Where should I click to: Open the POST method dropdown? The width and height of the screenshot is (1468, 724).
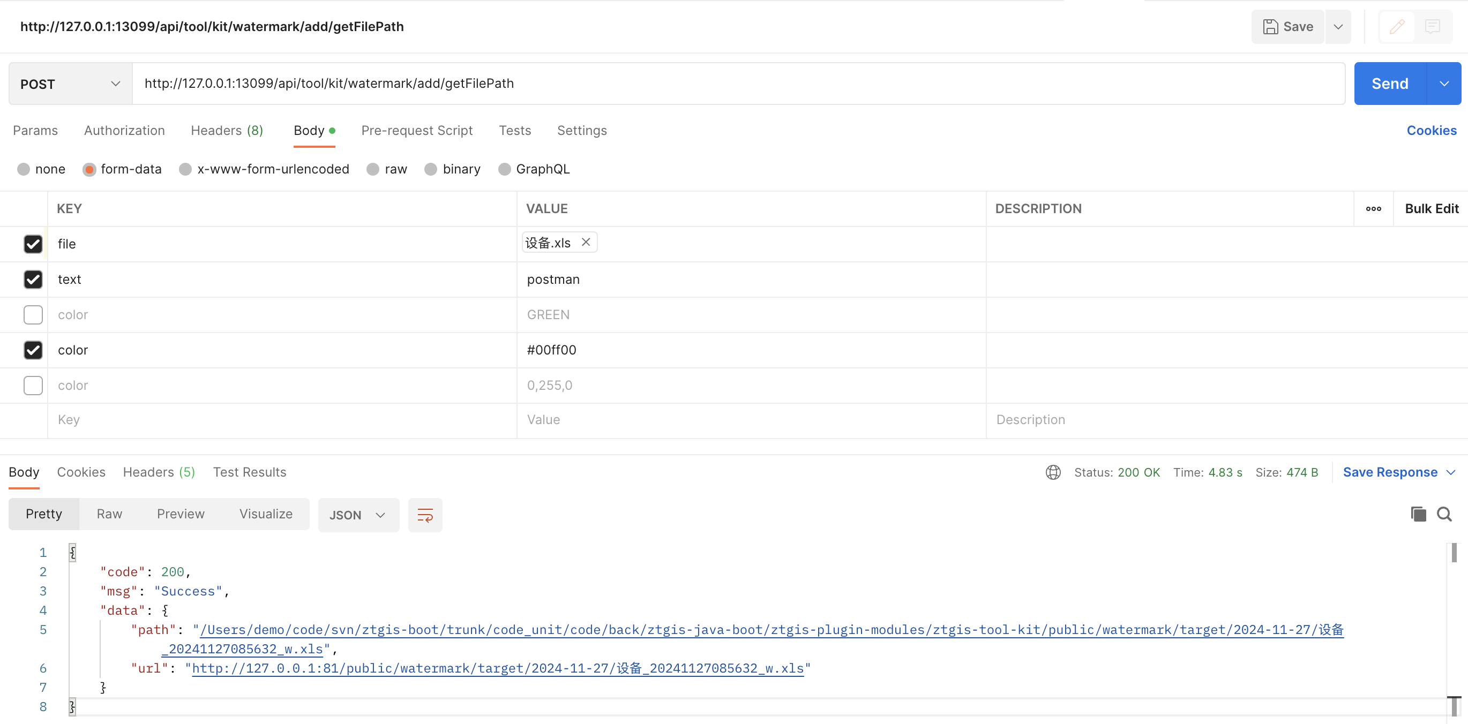pos(68,83)
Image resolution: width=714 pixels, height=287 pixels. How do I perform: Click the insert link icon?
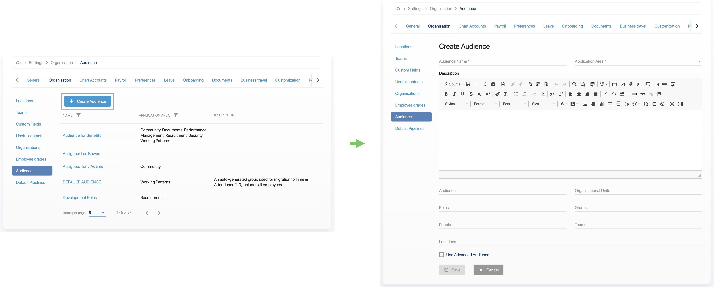coord(642,94)
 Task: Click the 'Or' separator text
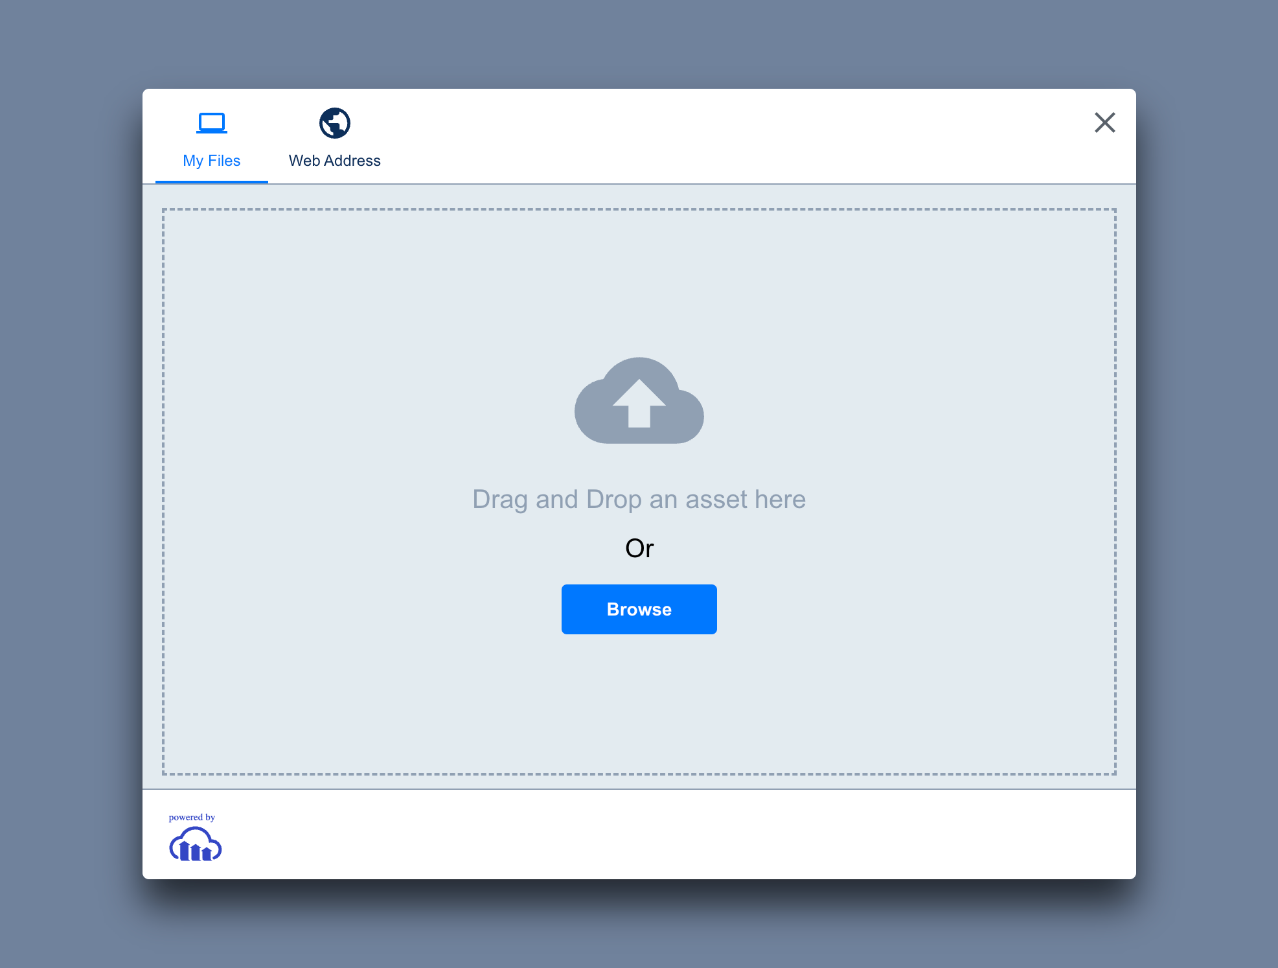click(639, 548)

Task brief: Write the records out again exactly as shown above, keeping no pictures.

Output for this exercise:
Where should I click to: Open the POST method dropdown? The width and height of the screenshot is (1468, 724).
pos(68,83)
Image resolution: width=714 pixels, height=287 pixels. How do I perform: Click the insert link icon?
coord(642,94)
 Task: Click the 'Or' separator text
click(639, 548)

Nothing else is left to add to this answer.